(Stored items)
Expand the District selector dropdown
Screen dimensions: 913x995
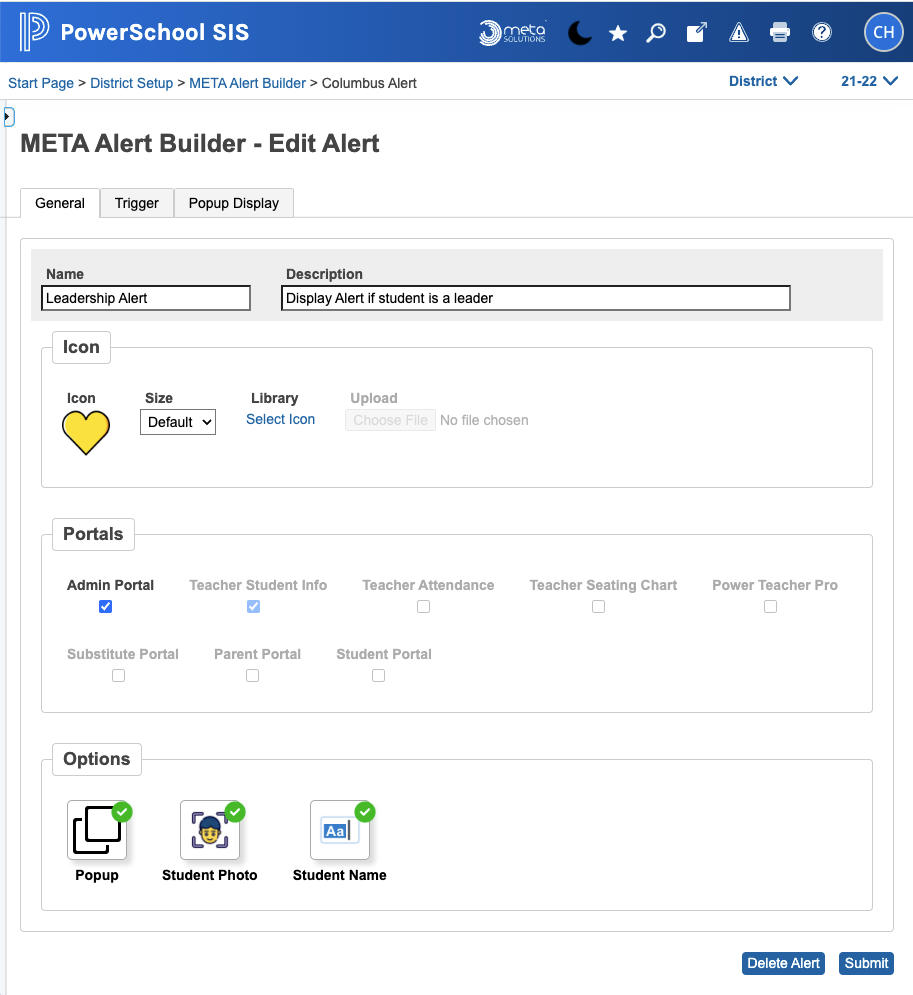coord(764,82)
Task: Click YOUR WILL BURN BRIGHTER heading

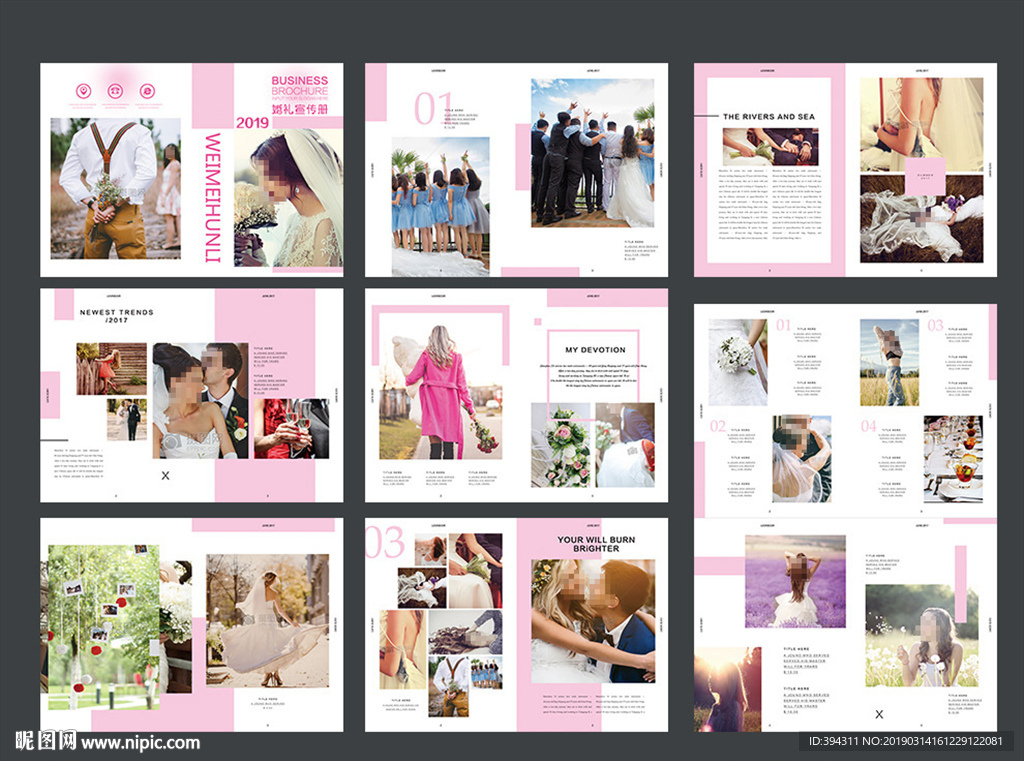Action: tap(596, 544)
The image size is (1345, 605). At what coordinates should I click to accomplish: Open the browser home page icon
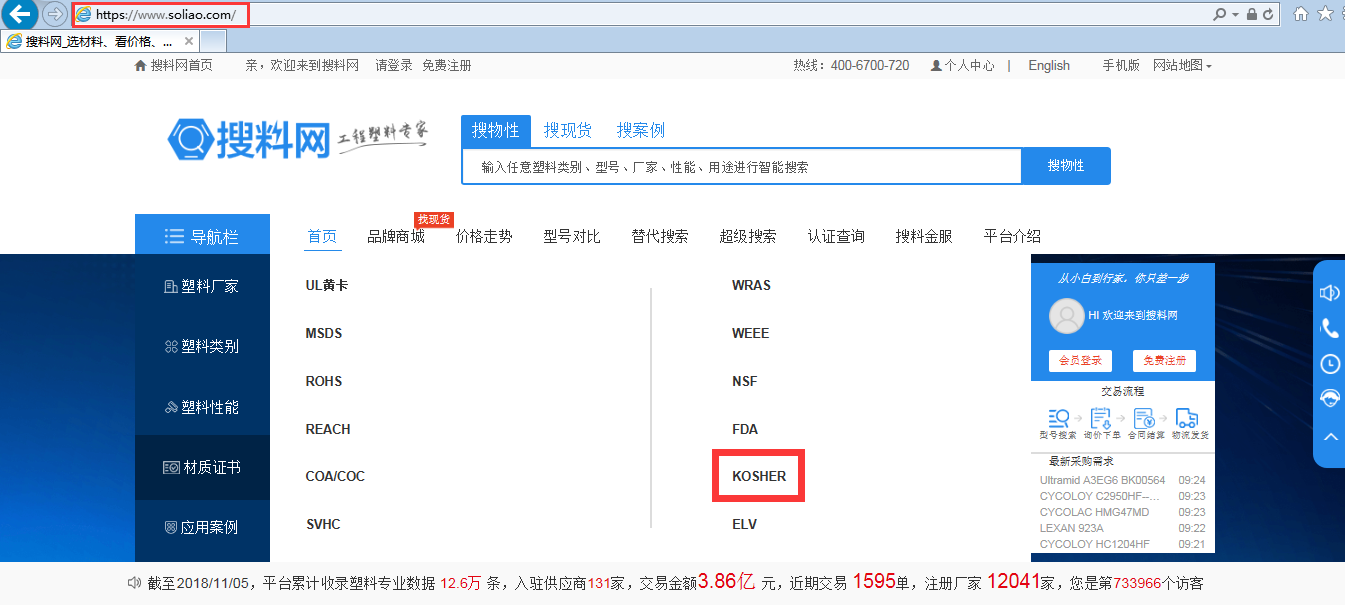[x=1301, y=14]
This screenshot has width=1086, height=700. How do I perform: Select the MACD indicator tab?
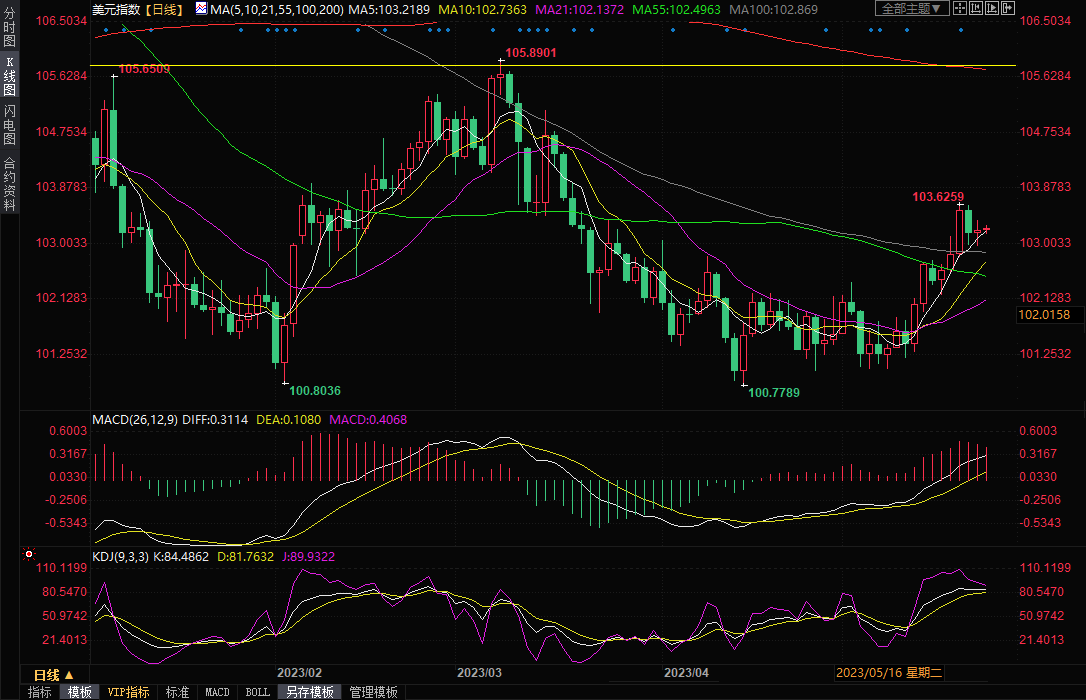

_YOUR GOAL:_ Copy exactly the lines from the line containing "Task: Click YOUR WILL BURN BRIGHTER heading" through the last line of the records, both included, and omit every picture.

_TASK SOLUTION:_
Task: Click YOUR WILL BURN BRIGHTER heading

Action: tap(596, 544)
The image size is (1345, 605). At what coordinates should I click to accomplish: Open the browser home page icon
[x=1301, y=14]
This screenshot has width=1086, height=700. How do I perform: Select the MACD indicator tab?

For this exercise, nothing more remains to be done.